[TASK GOAL]: Each record below must be returned exactly, with no line left out.

Saved entries

════════════════════

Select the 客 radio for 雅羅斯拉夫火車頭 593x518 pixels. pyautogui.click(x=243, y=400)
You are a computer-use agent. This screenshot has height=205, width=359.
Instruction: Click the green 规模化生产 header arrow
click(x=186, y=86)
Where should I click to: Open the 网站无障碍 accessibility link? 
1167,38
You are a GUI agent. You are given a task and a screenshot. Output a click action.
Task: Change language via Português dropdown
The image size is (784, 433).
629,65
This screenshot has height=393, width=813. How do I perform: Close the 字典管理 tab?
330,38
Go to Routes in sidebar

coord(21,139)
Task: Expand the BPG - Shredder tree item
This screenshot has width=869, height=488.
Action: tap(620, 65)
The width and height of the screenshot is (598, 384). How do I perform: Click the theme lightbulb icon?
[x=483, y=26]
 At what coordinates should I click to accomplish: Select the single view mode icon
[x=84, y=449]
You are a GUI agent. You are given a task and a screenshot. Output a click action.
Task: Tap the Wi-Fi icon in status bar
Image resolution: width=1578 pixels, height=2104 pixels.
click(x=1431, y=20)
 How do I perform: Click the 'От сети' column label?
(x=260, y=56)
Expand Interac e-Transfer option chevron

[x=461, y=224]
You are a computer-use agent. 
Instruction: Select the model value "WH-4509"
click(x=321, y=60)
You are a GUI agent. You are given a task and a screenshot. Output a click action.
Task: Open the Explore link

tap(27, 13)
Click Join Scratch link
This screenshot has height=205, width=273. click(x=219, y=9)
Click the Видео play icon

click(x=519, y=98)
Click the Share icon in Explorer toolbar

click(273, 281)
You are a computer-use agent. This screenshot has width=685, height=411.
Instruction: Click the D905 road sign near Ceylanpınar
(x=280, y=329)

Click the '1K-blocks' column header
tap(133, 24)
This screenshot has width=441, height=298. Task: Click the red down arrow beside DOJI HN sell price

════════════════════

[ANSWER TO THIS EXERCISE]:
Select the 客 radio for 雅羅斯拉夫火車頭 593x518 pixels. pyautogui.click(x=243, y=400)
You are a computer-use agent. This screenshot has height=205, width=359.
Instruction: Click the green 规模化生产 header arrow
click(x=186, y=86)
Where should I click to: Open the 网站无障碍 accessibility link? 
1167,38
You are a GUI agent. You are given a task and a screenshot. Output a click action.
Task: Change language via Português dropdown
The image size is (784, 433).
629,65
This screenshot has height=393, width=813. How do I perform: Close the 字典管理 tab?
330,38
Go to Routes in sidebar

coord(21,139)
Task: Expand the BPG - Shredder tree item
This screenshot has width=869, height=488.
Action: tap(620, 65)
The width and height of the screenshot is (598, 384). How do I perform: Click the theme lightbulb icon?
[x=483, y=26]
 At what coordinates should I click to accomplish: Select the single view mode icon
[x=84, y=449]
You are a GUI agent. You are given a task and a screenshot. Output a click action.
Task: Tap the Wi-Fi icon in status bar
Image resolution: width=1578 pixels, height=2104 pixels.
click(x=1431, y=20)
 How do I perform: Click the 'От сети' column label?
(x=260, y=56)
Expand Interac e-Transfer option chevron

[x=461, y=224]
You are a computer-use agent. 
Instruction: Select the model value "WH-4509"
click(x=321, y=60)
You are a GUI agent. You are given a task and a screenshot. Output a click action.
Task: Open the Explore link

tap(27, 13)
Click Join Scratch link
This screenshot has height=205, width=273. click(x=219, y=9)
Click the Видео play icon

click(x=519, y=98)
Click the Share icon in Explorer toolbar

click(273, 281)
You are a computer-use agent. This screenshot has width=685, height=411.
Instruction: Click the D905 road sign near Ceylanpınar
(x=280, y=329)

Click the '1K-blocks' column header
tap(133, 24)
This screenshot has width=441, height=298. Task: Click the red down arrow beside DOJI HN sell price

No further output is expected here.